═══ INFORMATION GIVEN ═══
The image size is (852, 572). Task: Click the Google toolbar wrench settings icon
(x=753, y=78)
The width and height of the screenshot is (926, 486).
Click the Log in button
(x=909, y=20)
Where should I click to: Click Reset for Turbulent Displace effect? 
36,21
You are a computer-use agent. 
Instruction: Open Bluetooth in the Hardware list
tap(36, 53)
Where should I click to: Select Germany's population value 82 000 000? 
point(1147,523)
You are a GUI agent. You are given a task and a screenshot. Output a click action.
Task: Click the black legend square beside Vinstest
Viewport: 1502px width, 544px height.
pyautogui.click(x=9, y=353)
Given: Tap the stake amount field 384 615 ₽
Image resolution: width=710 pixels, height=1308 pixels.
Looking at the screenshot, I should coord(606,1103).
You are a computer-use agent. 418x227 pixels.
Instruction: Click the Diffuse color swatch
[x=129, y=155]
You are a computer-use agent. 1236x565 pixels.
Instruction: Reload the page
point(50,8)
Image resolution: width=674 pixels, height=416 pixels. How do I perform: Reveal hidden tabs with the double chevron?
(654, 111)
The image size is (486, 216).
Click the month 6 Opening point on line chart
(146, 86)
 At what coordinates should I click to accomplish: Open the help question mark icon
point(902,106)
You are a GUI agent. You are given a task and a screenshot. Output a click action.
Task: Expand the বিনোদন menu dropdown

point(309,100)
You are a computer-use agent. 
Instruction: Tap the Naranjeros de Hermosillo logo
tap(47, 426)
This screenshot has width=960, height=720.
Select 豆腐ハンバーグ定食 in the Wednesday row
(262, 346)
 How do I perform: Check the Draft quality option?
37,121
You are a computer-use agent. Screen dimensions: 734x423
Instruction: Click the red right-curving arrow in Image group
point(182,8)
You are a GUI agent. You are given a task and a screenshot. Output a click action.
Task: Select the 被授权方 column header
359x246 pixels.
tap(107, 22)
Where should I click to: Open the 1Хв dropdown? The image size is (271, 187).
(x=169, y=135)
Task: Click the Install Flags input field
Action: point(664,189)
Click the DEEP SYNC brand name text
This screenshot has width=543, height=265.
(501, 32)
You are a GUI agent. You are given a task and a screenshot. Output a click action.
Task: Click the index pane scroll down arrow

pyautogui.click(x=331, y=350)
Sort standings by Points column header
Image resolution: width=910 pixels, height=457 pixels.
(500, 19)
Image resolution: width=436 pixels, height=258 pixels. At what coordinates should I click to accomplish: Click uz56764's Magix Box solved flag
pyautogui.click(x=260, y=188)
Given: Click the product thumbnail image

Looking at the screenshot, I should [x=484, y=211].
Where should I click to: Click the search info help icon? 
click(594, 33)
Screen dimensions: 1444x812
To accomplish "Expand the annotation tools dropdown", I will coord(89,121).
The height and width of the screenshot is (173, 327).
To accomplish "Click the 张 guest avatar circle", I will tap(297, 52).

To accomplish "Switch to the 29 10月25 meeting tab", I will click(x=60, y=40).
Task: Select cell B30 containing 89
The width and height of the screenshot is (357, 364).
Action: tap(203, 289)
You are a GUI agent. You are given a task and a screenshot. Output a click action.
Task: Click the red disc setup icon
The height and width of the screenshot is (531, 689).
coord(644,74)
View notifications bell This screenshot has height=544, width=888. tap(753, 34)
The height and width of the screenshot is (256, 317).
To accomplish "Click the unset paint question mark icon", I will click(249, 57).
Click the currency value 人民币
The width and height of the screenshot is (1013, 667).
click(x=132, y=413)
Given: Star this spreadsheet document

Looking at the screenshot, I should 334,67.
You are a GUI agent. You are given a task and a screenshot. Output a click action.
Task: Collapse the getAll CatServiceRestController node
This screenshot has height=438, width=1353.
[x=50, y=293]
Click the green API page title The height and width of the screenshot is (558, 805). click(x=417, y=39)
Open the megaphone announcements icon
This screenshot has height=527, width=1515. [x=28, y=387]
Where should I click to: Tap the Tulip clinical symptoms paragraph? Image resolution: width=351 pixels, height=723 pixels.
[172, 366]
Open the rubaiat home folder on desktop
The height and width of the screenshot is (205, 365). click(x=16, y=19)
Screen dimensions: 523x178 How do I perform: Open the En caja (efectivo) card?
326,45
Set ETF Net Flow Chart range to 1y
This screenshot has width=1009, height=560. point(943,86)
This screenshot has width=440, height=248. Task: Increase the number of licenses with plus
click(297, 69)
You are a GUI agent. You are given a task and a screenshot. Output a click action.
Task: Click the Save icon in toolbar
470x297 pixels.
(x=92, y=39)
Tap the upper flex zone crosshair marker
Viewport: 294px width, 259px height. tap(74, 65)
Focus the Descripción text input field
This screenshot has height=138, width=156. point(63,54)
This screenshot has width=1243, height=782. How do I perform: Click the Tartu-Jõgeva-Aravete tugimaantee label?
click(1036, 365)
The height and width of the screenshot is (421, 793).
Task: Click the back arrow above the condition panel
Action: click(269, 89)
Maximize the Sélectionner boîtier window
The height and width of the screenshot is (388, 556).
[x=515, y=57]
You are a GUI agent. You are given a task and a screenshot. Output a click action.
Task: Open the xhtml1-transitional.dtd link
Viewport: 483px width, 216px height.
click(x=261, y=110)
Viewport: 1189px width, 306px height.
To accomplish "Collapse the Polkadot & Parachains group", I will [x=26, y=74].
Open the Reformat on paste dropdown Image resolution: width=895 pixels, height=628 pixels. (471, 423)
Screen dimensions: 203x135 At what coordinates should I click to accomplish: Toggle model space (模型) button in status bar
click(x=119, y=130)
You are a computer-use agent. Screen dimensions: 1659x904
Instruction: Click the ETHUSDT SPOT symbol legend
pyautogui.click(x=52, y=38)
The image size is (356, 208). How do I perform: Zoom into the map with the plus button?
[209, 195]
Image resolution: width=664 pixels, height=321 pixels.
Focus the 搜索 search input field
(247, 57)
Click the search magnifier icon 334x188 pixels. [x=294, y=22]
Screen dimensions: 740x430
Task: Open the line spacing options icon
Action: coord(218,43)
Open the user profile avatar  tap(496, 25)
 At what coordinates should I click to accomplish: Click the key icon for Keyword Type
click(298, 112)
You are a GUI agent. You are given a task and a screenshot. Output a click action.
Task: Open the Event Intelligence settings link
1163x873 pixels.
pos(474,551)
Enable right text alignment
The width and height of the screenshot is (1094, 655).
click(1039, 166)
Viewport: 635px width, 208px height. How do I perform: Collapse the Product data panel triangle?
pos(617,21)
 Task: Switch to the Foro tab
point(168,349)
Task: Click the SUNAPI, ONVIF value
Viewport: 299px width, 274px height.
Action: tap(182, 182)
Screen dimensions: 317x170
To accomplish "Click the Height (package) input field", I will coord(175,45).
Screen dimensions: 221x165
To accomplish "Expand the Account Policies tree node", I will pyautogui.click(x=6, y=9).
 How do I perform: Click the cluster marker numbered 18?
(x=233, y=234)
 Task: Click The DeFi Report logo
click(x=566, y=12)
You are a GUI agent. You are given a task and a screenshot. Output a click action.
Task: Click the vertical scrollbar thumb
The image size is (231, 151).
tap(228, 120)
═══
**WORK INSTRUCTION:**
Every one of the records is to be copied word for word.

**WRITTEN SOLUTION:**
The image size is (852, 572). Task: Click the Google toolbar wrench settings icon
(x=753, y=78)
The width and height of the screenshot is (926, 486).
Click the Log in button
(x=909, y=20)
Where should I click to: Click Reset for Turbulent Displace effect? 
36,21
You are a computer-use agent. 
Instruction: Open Bluetooth in the Hardware list
tap(36, 53)
Where should I click to: Select Germany's population value 82 000 000? 
point(1147,523)
You are a GUI agent. You are given a task and a screenshot. Output a click action.
Task: Click the black legend square beside Vinstest
Viewport: 1502px width, 544px height.
pyautogui.click(x=9, y=353)
Given: Tap the stake amount field 384 615 ₽
Image resolution: width=710 pixels, height=1308 pixels.
Looking at the screenshot, I should coord(606,1103).
You are a computer-use agent. 418x227 pixels.
Instruction: Click the Diffuse color swatch
[x=129, y=155]
You are a computer-use agent. 1236x565 pixels.
Instruction: Reload the page
point(50,8)
Image resolution: width=674 pixels, height=416 pixels. How do I perform: Reveal hidden tabs with the double chevron?
(654, 111)
The image size is (486, 216).
Click the month 6 Opening point on line chart
(146, 86)
 At what coordinates should I click to accomplish: Open the help question mark icon
point(902,106)
You are a GUI agent. You are given a task and a screenshot. Output a click action.
Task: Expand the বিনোদন menu dropdown

point(309,100)
You are a computer-use agent. 
Instruction: Tap the Naranjeros de Hermosillo logo
tap(47, 426)
This screenshot has width=960, height=720.
Select 豆腐ハンバーグ定食 in the Wednesday row
(262, 346)
 How do I perform: Check the Draft quality option?
37,121
You are a computer-use agent. Screen dimensions: 734x423
Instruction: Click the red right-curving arrow in Image group
point(182,8)
You are a GUI agent. You are given a task and a screenshot. Output a click action.
Task: Select the 被授权方 column header
359x246 pixels.
tap(107, 22)
Where should I click to: Open the 1Хв dropdown? The image size is (271, 187).
(x=169, y=135)
Task: Click the Install Flags input field
Action: point(664,189)
Click the DEEP SYNC brand name text
This screenshot has width=543, height=265.
(501, 32)
You are a GUI agent. You are given a task and a screenshot. Output a click action.
Task: Click the index pane scroll down arrow

pyautogui.click(x=331, y=350)
Sort standings by Points column header
Image resolution: width=910 pixels, height=457 pixels.
(500, 19)
Image resolution: width=436 pixels, height=258 pixels. At what coordinates should I click to accomplish: Click uz56764's Magix Box solved flag
pyautogui.click(x=260, y=188)
Given: Click the product thumbnail image

Looking at the screenshot, I should [x=484, y=211].
Where should I click to: Click the search info help icon? 
click(594, 33)
Screen dimensions: 1444x812
To accomplish "Expand the annotation tools dropdown", I will coord(89,121).
The height and width of the screenshot is (173, 327).
To accomplish "Click the 张 guest avatar circle", I will tap(297, 52).

To accomplish "Switch to the 29 10月25 meeting tab", I will click(x=60, y=40).
Task: Select cell B30 containing 89
The width and height of the screenshot is (357, 364).
Action: tap(203, 289)
You are a GUI agent. You are given a task and a screenshot. Output a click action.
Task: Click the red disc setup icon
The height and width of the screenshot is (531, 689).
coord(644,74)
View notifications bell This screenshot has height=544, width=888. tap(753, 34)
The height and width of the screenshot is (256, 317).
To accomplish "Click the unset paint question mark icon", I will click(249, 57).
Click the currency value 人民币
The width and height of the screenshot is (1013, 667).
click(x=132, y=413)
Given: Star this spreadsheet document

Looking at the screenshot, I should 334,67.
You are a GUI agent. You are given a task and a screenshot. Output a click action.
Task: Collapse the getAll CatServiceRestController node
This screenshot has height=438, width=1353.
[x=50, y=293]
Click the green API page title The height and width of the screenshot is (558, 805). click(x=417, y=39)
Open the megaphone announcements icon
This screenshot has height=527, width=1515. [x=28, y=387]
Where should I click to: Tap the Tulip clinical symptoms paragraph? Image resolution: width=351 pixels, height=723 pixels.
[172, 366]
Open the rubaiat home folder on desktop
The height and width of the screenshot is (205, 365). click(x=16, y=19)
Screen dimensions: 523x178 How do I perform: Open the En caja (efectivo) card?
326,45
Set ETF Net Flow Chart range to 1y
This screenshot has width=1009, height=560. point(943,86)
This screenshot has width=440, height=248. Task: Increase the number of licenses with plus
click(297, 69)
You are a GUI agent. You are given a task and a screenshot. Output a click action.
Task: Click the Save icon in toolbar
470x297 pixels.
(x=92, y=39)
Tap the upper flex zone crosshair marker
Viewport: 294px width, 259px height. tap(74, 65)
Focus the Descripción text input field
This screenshot has height=138, width=156. point(63,54)
This screenshot has width=1243, height=782. How do I perform: Click the Tartu-Jõgeva-Aravete tugimaantee label?
click(1036, 365)
The height and width of the screenshot is (421, 793).
Task: Click the back arrow above the condition panel
Action: click(269, 89)
Maximize the Sélectionner boîtier window
The height and width of the screenshot is (388, 556).
[x=515, y=57]
You are a GUI agent. You are given a task and a screenshot. Output a click action.
Task: Open the xhtml1-transitional.dtd link
Viewport: 483px width, 216px height.
click(x=261, y=110)
Viewport: 1189px width, 306px height.
To accomplish "Collapse the Polkadot & Parachains group", I will [x=26, y=74].
Open the Reformat on paste dropdown Image resolution: width=895 pixels, height=628 pixels. (471, 423)
Screen dimensions: 203x135 At what coordinates should I click to accomplish: Toggle model space (模型) button in status bar
click(x=119, y=130)
You are a computer-use agent. Screen dimensions: 1659x904
Instruction: Click the ETHUSDT SPOT symbol legend
pyautogui.click(x=52, y=38)
The image size is (356, 208). How do I perform: Zoom into the map with the plus button?
[209, 195]
Image resolution: width=664 pixels, height=321 pixels.
Focus the 搜索 search input field
(247, 57)
Click the search magnifier icon 334x188 pixels. [x=294, y=22]
Screen dimensions: 740x430
Task: Open the line spacing options icon
Action: coord(218,43)
Open the user profile avatar  tap(496, 25)
 At what coordinates should I click to accomplish: Click the key icon for Keyword Type
click(298, 112)
You are a GUI agent. You are given a task and a screenshot. Output a click action.
Task: Open the Event Intelligence settings link
1163x873 pixels.
pos(474,551)
Enable right text alignment
The width and height of the screenshot is (1094, 655).
click(1039, 166)
Viewport: 635px width, 208px height. How do I perform: Collapse the Product data panel triangle?
pos(617,21)
 Task: Switch to the Foro tab
point(168,349)
Task: Click the SUNAPI, ONVIF value
Viewport: 299px width, 274px height.
Action: tap(182, 182)
Screen dimensions: 317x170
To accomplish "Click the Height (package) input field", I will coord(175,45).
Screen dimensions: 221x165
To accomplish "Expand the Account Policies tree node", I will pyautogui.click(x=6, y=9).
 How do I perform: Click the cluster marker numbered 18?
(x=233, y=234)
 Task: Click The DeFi Report logo
click(x=566, y=12)
You are a GUI agent. You are given a task and a screenshot. Output a click action.
Task: Click the vertical scrollbar thumb
The image size is (231, 151).
tap(228, 120)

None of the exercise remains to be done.